> PROBLEMS AND TASKS
1. Answer these questions from the post on Martha Nussbaum's law review article:
(a) How many pages long is the article?
(b) How many pages apart are the Adobe browser numbering and the document's own numbering?
(c) Which activities did the 1787 Framing vision expect the government to limit itself to?
2. Carry the post on Martha Nussbaum's capabilities approach forward past its final sentence.

> EXCERPTED TEXT
Saturday, June 26, 2010


Well, here We go – the second in the series on Martha Nussbaum’s 2007 Harvard Law Review article (94 pages), entitled “Constitutions and Capabilities: ‘Perception’ Against Lofty Formalism”. The link to the text of her article is here.

As with all texts that are available in Adobe, there are two sets of page numbers: the page number assigned by the Adobe browser, and the actual page number of the document as it was written. In this case there is a 3 page difference, so when I make a reference to the text of the article it will look like this: page 13-16. The first number is the Adobe browser pagination, and the second is the actual text’s pagination.

There is a profound Constitutional problem with Nussbaum’s Capabilities and Preconditions approach: the government must deploy its sovereign power at a level so deep and so inchoate that the possibility of impossibly excessive overextension of that power is almost guaranteed to happen.

The 1787 Framing vision was that the government would limit itself to general activities common to all the States (foreign policy, defense and war, interstate commerce).

> DATA
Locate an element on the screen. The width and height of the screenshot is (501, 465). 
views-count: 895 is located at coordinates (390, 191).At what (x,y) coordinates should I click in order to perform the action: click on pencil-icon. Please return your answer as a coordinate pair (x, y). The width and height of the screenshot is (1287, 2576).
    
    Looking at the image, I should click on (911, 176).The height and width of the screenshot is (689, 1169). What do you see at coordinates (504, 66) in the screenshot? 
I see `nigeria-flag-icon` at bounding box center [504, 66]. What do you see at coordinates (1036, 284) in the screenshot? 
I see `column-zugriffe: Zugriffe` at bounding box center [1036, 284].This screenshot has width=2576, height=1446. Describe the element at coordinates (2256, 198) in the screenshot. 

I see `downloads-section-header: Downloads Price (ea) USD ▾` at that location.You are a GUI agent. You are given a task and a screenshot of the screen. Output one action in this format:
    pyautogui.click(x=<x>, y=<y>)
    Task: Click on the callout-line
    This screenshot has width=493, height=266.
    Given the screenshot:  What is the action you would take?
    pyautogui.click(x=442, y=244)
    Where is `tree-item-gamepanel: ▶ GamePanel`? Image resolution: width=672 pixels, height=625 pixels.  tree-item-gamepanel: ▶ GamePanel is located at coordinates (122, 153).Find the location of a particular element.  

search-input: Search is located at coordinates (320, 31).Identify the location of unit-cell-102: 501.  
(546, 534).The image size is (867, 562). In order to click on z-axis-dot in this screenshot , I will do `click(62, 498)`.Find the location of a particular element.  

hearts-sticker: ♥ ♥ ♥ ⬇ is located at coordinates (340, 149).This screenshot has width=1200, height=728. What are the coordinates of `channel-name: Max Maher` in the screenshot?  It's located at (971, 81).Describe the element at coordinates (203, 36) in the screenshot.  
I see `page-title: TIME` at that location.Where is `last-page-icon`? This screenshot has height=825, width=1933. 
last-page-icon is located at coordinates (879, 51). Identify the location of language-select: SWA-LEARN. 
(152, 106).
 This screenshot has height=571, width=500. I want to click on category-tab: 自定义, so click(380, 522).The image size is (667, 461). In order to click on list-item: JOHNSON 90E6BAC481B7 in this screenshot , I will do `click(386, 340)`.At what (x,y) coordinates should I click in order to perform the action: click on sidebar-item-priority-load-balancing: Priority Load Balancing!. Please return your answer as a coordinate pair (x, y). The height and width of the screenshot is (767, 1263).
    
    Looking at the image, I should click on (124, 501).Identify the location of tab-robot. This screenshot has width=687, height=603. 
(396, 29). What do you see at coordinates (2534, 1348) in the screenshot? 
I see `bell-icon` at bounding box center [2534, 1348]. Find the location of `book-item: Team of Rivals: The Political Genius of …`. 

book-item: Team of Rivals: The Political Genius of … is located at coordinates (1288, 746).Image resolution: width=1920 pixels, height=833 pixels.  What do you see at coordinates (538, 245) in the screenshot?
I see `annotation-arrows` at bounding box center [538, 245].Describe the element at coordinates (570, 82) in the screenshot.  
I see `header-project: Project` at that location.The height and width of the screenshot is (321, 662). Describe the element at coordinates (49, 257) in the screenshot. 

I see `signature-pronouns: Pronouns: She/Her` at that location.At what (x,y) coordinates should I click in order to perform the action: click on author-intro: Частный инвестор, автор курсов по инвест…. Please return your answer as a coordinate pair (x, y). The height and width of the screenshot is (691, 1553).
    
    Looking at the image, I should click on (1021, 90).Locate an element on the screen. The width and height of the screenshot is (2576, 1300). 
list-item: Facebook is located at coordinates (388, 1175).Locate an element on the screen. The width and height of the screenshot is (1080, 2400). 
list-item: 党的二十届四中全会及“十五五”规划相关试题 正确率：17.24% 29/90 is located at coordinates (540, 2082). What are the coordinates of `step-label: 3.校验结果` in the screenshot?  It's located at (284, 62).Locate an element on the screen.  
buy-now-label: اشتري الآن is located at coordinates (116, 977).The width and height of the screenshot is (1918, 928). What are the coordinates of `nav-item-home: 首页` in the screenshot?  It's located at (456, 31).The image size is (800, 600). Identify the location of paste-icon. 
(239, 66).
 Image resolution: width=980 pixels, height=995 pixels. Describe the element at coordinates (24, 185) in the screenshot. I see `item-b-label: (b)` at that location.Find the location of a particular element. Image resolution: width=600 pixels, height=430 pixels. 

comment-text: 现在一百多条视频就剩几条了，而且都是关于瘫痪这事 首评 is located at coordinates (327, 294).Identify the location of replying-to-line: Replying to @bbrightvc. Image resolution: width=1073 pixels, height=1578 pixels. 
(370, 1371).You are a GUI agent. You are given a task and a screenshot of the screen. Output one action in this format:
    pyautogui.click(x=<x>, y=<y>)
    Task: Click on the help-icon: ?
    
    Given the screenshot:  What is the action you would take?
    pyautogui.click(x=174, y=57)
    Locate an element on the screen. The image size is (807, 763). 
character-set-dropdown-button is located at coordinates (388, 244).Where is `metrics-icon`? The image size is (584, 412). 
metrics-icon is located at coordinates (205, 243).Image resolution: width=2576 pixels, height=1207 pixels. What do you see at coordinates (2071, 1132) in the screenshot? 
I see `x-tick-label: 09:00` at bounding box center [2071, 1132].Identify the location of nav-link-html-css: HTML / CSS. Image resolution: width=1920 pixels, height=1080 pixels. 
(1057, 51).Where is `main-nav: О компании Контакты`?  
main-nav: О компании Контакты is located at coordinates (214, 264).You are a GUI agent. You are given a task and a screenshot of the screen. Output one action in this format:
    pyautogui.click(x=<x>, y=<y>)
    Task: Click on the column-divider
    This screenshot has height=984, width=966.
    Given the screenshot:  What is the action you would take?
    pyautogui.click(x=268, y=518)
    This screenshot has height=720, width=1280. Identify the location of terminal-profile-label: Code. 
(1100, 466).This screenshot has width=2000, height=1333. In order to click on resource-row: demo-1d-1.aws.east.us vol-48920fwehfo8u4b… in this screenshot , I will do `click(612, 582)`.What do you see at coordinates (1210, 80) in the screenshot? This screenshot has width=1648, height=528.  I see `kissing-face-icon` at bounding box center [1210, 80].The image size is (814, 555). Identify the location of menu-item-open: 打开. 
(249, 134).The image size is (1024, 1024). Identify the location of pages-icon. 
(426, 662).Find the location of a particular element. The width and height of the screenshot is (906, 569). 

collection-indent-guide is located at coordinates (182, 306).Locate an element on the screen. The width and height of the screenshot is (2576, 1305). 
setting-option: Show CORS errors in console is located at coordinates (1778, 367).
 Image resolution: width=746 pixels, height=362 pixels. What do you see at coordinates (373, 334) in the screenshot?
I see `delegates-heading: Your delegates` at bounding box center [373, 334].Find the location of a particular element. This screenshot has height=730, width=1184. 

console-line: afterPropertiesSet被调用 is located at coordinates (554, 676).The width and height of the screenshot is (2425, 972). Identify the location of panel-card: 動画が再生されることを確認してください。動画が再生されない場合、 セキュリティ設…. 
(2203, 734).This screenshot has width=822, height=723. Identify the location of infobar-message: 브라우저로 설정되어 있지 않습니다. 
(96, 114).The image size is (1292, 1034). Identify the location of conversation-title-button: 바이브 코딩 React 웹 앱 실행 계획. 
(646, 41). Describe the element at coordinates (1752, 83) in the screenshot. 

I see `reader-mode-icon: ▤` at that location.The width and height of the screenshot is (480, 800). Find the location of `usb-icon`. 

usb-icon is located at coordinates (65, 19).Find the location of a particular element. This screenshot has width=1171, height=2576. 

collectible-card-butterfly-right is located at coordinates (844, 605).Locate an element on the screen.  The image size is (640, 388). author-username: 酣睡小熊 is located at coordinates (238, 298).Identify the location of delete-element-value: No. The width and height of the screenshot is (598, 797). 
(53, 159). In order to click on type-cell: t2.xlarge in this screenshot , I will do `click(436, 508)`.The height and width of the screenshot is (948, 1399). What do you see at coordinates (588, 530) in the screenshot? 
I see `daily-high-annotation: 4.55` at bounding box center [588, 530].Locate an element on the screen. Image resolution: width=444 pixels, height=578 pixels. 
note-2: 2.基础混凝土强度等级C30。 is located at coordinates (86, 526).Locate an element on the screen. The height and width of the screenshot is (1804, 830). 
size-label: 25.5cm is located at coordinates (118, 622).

> ANSWERS IN ORDER
1.
(a) 94 pages.
(b) 3 pages.
(c) Foreign policy, defense and war, and interstate commerce.

2.
Further, there were significant restrictions placed upon the Federal government in the Bill of Rights, in regard to Citizens but also in regard to the several States (the Xth Amendment). And of course, within the text of the Constitution itself the Articles clearly separated the power of the Branches (Legislative, Executive, and Judicial).

The Framing concern was to prevent the overextension of government. The Framers saw that such overextension would destroy liberty and also create a monstrously engorged entity that would eventually wreck itself as well as the States and the people and the culture and society created over centuries.

While it has been a characteristic trope of the past 40 years that the Framing vision was ‘defective’, ‘quaint’, ‘tainted’ (by oppression in many forms) and therefore needed to be ‘updated’ or politely ignored, yet still the core original anxieties of the Framers remain as valid now as at the Founding.

One of the great confusions of the present day is that the Revolution of the Identities (spearheaded by Feminism as it has evolved within the Beltway) threatens to engorge and hyperextend the deployment of the Federal government power just as surely – though out of ‘sensitivity’ and the desire to ‘liberate’ – as any government would have done in the earlier days through a desire to ‘control’ and ‘oppress’.

Indeed, lost in the (very legitimate) approval of what the Federal government had done in the South prior to 1965 during the first explicit Civil Rights Era (1955-1965) was the awareness – not lost on the Old Southrons – that they were being to some extent assaulted by their own Federal government.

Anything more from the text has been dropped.